▶ [Exercise objective]: Update the lines below, replacing every instance of "Viewport" with "Window size" and leaving everything else unchanged.

══════════════════════════════

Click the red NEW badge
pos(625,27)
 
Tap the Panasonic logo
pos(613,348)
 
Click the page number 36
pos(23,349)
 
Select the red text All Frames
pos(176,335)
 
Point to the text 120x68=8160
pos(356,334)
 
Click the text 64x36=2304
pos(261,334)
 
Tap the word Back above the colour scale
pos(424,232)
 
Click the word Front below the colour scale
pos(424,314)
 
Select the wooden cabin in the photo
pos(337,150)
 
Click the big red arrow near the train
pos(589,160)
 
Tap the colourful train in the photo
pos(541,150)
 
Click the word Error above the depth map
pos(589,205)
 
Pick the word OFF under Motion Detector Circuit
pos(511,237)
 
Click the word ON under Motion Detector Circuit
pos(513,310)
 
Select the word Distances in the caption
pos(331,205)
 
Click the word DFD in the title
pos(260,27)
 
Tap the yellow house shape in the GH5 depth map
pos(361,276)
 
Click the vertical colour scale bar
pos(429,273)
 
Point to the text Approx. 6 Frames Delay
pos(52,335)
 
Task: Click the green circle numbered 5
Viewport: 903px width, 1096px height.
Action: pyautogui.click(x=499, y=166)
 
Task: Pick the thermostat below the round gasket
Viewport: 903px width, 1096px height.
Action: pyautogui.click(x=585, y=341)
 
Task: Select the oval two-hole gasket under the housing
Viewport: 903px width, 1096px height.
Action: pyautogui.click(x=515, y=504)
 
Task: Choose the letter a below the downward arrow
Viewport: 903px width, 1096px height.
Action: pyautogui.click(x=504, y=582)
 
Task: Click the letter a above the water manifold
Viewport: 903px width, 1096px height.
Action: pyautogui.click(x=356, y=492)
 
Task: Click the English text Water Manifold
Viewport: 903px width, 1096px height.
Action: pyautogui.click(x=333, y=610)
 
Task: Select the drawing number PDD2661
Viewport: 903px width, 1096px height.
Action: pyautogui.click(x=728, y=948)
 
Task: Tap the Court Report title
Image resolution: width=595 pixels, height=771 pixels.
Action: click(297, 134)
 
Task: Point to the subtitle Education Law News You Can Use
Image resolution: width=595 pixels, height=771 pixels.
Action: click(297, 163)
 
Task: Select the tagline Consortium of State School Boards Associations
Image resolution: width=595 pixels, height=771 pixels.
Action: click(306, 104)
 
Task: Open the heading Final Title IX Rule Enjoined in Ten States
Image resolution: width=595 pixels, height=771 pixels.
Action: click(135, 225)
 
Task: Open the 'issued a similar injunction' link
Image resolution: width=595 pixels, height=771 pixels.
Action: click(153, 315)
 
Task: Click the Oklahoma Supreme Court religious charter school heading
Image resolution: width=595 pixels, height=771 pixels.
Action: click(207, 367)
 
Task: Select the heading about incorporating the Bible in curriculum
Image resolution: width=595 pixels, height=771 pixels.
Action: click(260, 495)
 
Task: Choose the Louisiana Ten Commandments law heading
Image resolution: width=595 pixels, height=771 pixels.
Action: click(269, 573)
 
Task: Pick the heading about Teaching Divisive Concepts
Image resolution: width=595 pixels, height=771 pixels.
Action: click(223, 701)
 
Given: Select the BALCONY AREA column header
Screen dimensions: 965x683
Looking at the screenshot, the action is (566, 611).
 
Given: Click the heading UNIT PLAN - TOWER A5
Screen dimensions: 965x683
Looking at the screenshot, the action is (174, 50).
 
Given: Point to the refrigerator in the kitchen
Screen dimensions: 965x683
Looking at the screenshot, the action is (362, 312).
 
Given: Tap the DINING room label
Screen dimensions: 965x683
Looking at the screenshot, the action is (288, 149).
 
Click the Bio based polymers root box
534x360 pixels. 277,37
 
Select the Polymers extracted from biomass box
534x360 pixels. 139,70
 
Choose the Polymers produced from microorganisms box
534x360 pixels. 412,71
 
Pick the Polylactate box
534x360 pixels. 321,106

══════════════════════════════

▶ [Solution for this exercise]:
Click the red NEW badge
pos(625,27)
 
Tap the Panasonic logo
pos(613,348)
 
Click the page number 36
pos(23,349)
 
Select the red text All Frames
pos(176,335)
 
Point to the text 120x68=8160
pos(356,334)
 
Click the text 64x36=2304
pos(261,334)
 
Tap the word Back above the colour scale
pos(424,232)
 
Click the word Front below the colour scale
pos(424,314)
 
Select the wooden cabin in the photo
pos(337,150)
 
Click the big red arrow near the train
pos(589,160)
 
Tap the colourful train in the photo
pos(541,150)
 
Click the word Error above the depth map
pos(589,205)
 
Pick the word OFF under Motion Detector Circuit
pos(511,237)
 
Click the word ON under Motion Detector Circuit
pos(513,310)
 
Select the word Distances in the caption
pos(331,205)
 
Click the word DFD in the title
pos(260,27)
 
Tap the yellow house shape in the GH5 depth map
pos(361,276)
 
Click the vertical colour scale bar
pos(429,273)
 
Point to the text Approx. 6 Frames Delay
pos(52,335)
 
Task: Click the green circle numbered 5
Window size: 903px width, 1096px height.
Action: pyautogui.click(x=499, y=166)
 
Task: Pick the thermostat below the round gasket
Window size: 903px width, 1096px height.
Action: pyautogui.click(x=585, y=341)
 
Task: Select the oval two-hole gasket under the housing
Window size: 903px width, 1096px height.
Action: pyautogui.click(x=515, y=504)
 
Task: Choose the letter a below the downward arrow
Window size: 903px width, 1096px height.
Action: pyautogui.click(x=504, y=582)
 
Task: Click the letter a above the water manifold
Window size: 903px width, 1096px height.
Action: pyautogui.click(x=356, y=492)
 
Task: Click the English text Water Manifold
Window size: 903px width, 1096px height.
Action: pyautogui.click(x=333, y=610)
 
Task: Select the drawing number PDD2661
Window size: 903px width, 1096px height.
Action: pyautogui.click(x=728, y=948)
 
Task: Tap the Court Report title
Image resolution: width=595 pixels, height=771 pixels.
Action: click(297, 134)
 
Task: Point to the subtitle Education Law News You Can Use
Image resolution: width=595 pixels, height=771 pixels.
Action: click(297, 163)
 
Task: Select the tagline Consortium of State School Boards Associations
Image resolution: width=595 pixels, height=771 pixels.
Action: click(306, 104)
 
Task: Open the heading Final Title IX Rule Enjoined in Ten States
Image resolution: width=595 pixels, height=771 pixels.
Action: click(135, 225)
 
Task: Open the 'issued a similar injunction' link
Image resolution: width=595 pixels, height=771 pixels.
Action: click(153, 315)
 
Task: Click the Oklahoma Supreme Court religious charter school heading
Image resolution: width=595 pixels, height=771 pixels.
Action: click(207, 367)
 
Task: Select the heading about incorporating the Bible in curriculum
Image resolution: width=595 pixels, height=771 pixels.
Action: click(260, 495)
 
Task: Choose the Louisiana Ten Commandments law heading
Image resolution: width=595 pixels, height=771 pixels.
Action: click(269, 573)
 
Task: Pick the heading about Teaching Divisive Concepts
Image resolution: width=595 pixels, height=771 pixels.
Action: click(223, 701)
 
Given: Select the BALCONY AREA column header
Screen dimensions: 965x683
Looking at the screenshot, the action is (566, 611).
 
Given: Click the heading UNIT PLAN - TOWER A5
Screen dimensions: 965x683
Looking at the screenshot, the action is (174, 50).
 
Given: Point to the refrigerator in the kitchen
Screen dimensions: 965x683
Looking at the screenshot, the action is (362, 312).
 
Given: Tap the DINING room label
Screen dimensions: 965x683
Looking at the screenshot, the action is (288, 149).
 
Click the Bio based polymers root box
534x360 pixels. 277,37
 
Select the Polymers extracted from biomass box
534x360 pixels. 139,70
 
Choose the Polymers produced from microorganisms box
534x360 pixels. 412,71
 
Pick the Polylactate box
534x360 pixels. 321,106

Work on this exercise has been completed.